Kendati demikian, bukan berarti setiap ahli fiqh boleh membawa (menfatwakan) fiqh kepada siapapun tanpa memperhatikan aspek sosio-kultural penerimanya. Karena masyarakat muslim bukanlah masyarakat yang kosong dari fiqh. Setiap komunitas muslim pasti sudah memilih, mengadopsi dan mengamalkan satu pendapat fiqh. Dalam arti luas, suatu masyarakat pasti sudah bermadzhab. Apakah bermadzhab kepada keempat Imam madzhab sunni atau “madzhab ormas Islam” yang diikutinya.
Memfatwakan sebuah keputusan fiqh dituntut bersikap luwes, fleksible, lapang dada dan membuka hati seluas-luasnya ketika berada di suatu masyarakat. Sosiologi madzhab, maqashid syariah bahkan persatuan umat Islam selayaknya diutamakan ketimbang pada klaim pembawa fiqh atas dalil dan kekuatannya. Karena pemahaman dan standar kekuatan dalil sejatinya bersifat relatif.
Maksudnya daripada ngotot membawa pendapat fiqh yang berbeda dengan pendapat fiqh yang sudah diyakini suatu masyarakat dengan alibi memiliki dalil yang lebih kuat lalu membuat gaduh, lebih baik diam demi menjaga ketentraman masyarakat. Apalagi jika menyangkut kaidah fiqh yang mengatakan: “hukmul hakim yarfa’ul khilaf”, keputusan pemerintah itu menghilangkan perbedaan pendapat.
Bijaksana membawa fiqh salah satu ciri kefaqihan seseorang.
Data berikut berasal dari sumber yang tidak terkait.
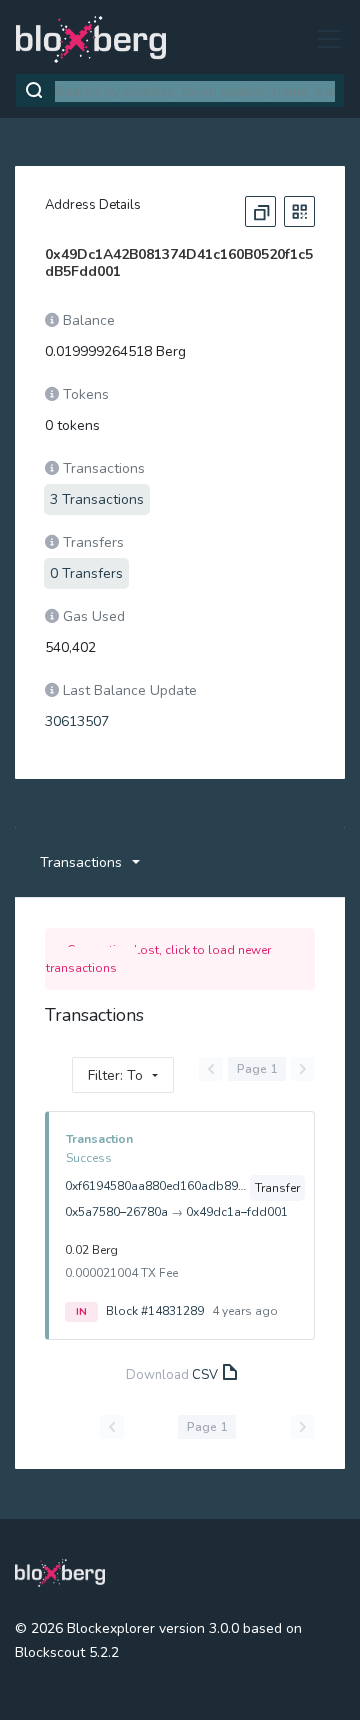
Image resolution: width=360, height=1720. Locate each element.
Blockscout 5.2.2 (67, 1652)
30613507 (77, 721)
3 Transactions (97, 499)
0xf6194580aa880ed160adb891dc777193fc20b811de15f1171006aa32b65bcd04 (155, 1186)
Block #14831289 (155, 1311)
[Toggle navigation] (323, 39)
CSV (205, 1375)
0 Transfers (86, 573)
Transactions (81, 862)
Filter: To (115, 1075)
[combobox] (195, 91)
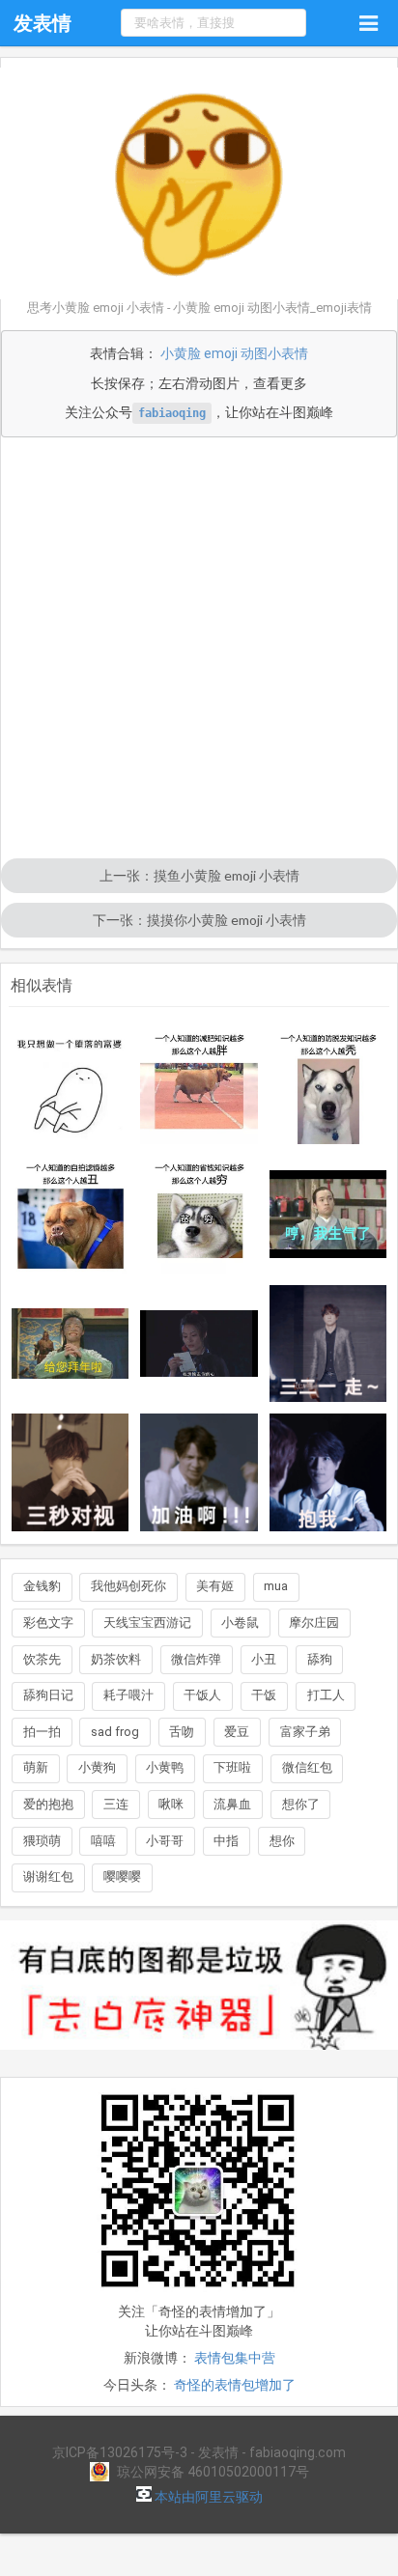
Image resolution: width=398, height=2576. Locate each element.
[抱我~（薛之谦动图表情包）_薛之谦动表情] (328, 1472)
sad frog (115, 1731)
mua (276, 1586)
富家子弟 (305, 1731)
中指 (226, 1841)
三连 (115, 1804)
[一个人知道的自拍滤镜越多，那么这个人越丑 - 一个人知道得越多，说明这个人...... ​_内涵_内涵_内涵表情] (70, 1215)
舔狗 (319, 1659)
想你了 (301, 1804)
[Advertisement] (199, 650)
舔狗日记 (48, 1695)
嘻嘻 (103, 1841)
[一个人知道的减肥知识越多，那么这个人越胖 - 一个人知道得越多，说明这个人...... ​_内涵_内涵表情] (199, 1085)
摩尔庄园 (314, 1622)
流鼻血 (232, 1804)
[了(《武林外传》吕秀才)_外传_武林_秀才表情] (328, 1214)
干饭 (263, 1695)
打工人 (326, 1695)
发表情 (42, 23)
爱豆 (236, 1731)
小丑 (263, 1659)
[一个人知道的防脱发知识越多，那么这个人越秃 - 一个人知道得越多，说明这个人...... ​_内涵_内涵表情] (328, 1085)
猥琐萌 (42, 1841)
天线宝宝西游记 (147, 1622)
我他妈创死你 (128, 1586)
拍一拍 (42, 1731)
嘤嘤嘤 (122, 1876)
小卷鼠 (240, 1622)
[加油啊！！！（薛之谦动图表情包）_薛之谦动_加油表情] (199, 1472)
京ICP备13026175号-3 (119, 2452)
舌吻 (181, 1731)
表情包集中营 (234, 2358)
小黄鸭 (165, 1767)
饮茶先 (42, 1659)
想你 (282, 1841)
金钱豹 (42, 1586)
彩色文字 (48, 1622)
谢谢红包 (48, 1876)
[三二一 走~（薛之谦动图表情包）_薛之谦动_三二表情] (328, 1344)
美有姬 (215, 1586)
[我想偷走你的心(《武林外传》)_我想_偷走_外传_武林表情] (199, 1343)
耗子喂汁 (128, 1695)
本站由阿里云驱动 (207, 2497)
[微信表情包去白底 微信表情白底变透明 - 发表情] (199, 2058)
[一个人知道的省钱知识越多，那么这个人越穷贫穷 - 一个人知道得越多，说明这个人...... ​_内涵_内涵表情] (199, 1215)
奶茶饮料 (116, 1659)
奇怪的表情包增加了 (235, 2385)
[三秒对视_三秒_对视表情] (70, 1472)
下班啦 (232, 1767)
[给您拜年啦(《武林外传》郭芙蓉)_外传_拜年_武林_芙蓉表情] (70, 1343)
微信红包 (307, 1767)
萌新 (35, 1767)
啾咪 (171, 1804)
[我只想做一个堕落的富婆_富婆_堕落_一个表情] (70, 1085)
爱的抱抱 (48, 1804)
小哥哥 (165, 1841)
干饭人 (202, 1695)
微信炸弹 (196, 1659)
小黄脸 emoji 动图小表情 (234, 353)
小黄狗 (97, 1767)
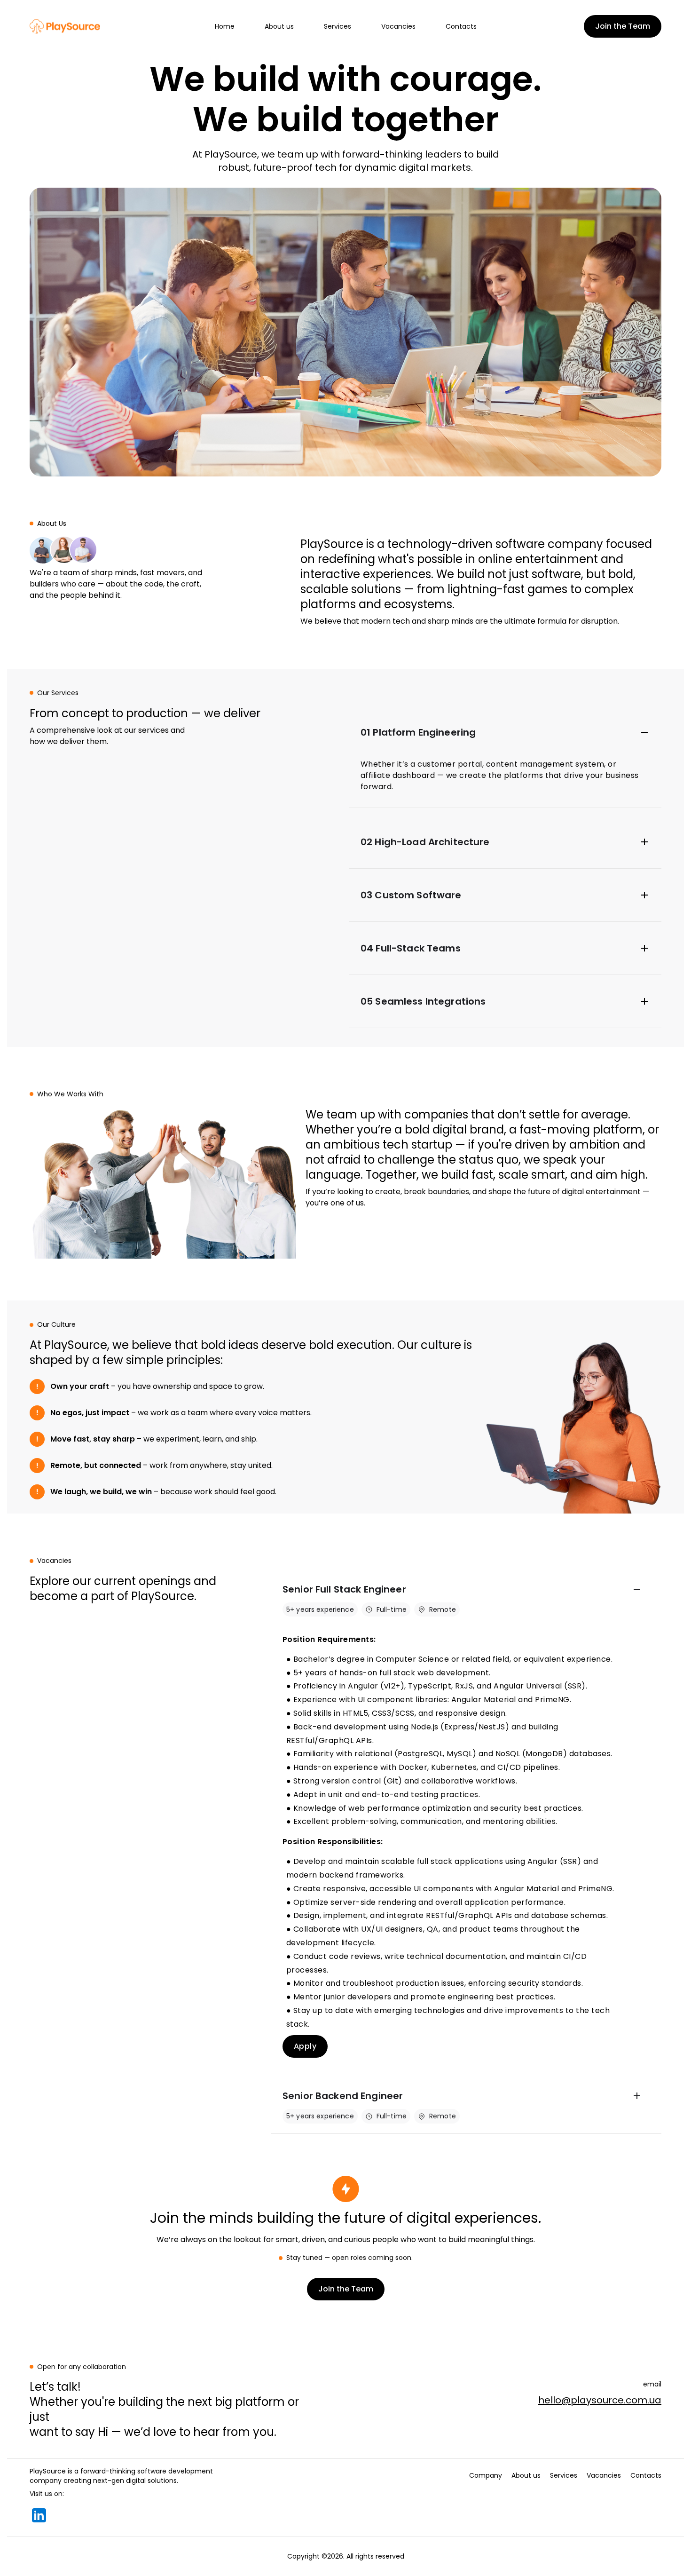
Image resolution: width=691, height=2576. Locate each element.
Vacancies (398, 26)
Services (337, 26)
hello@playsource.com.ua (599, 2400)
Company (485, 2475)
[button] (505, 732)
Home (225, 26)
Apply (305, 2046)
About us (279, 26)
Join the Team (622, 26)
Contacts (461, 26)
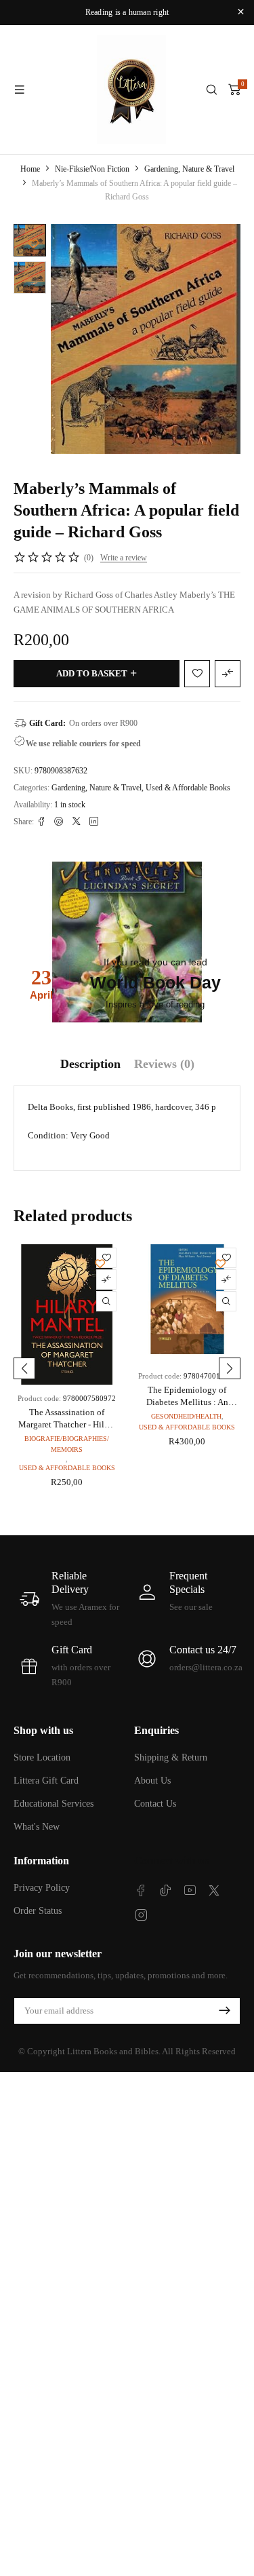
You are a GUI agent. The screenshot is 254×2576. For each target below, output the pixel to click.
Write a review (123, 557)
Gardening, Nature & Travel (189, 169)
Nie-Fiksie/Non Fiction (92, 169)
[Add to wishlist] (33, 244)
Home (30, 169)
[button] (24, 1368)
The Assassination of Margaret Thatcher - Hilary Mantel (67, 1424)
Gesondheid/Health (186, 1416)
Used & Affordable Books (188, 787)
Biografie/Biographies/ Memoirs (66, 1444)
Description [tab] (90, 1064)
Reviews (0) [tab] (164, 1064)
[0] (234, 89)
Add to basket (91, 673)
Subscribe (224, 2011)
Seorang faqih mengerti betul kepada siapa fiqh yang dia bawa. Kekuatan dalil bukan satu-satunya faktor tapi kondisi psikologis, sosio-kultural, politik dan historis penerima fiqh juga menjadi pertimbangannya. Sehingga fiqh yang dibawanya bukan hanya benar tapi juga tepat pada tempatnya. Dengan kata lain seseorang yang membawa fiqh tanpa memperhatikan kemashlahatan penerimanya, belum bisa dikatakan faqih.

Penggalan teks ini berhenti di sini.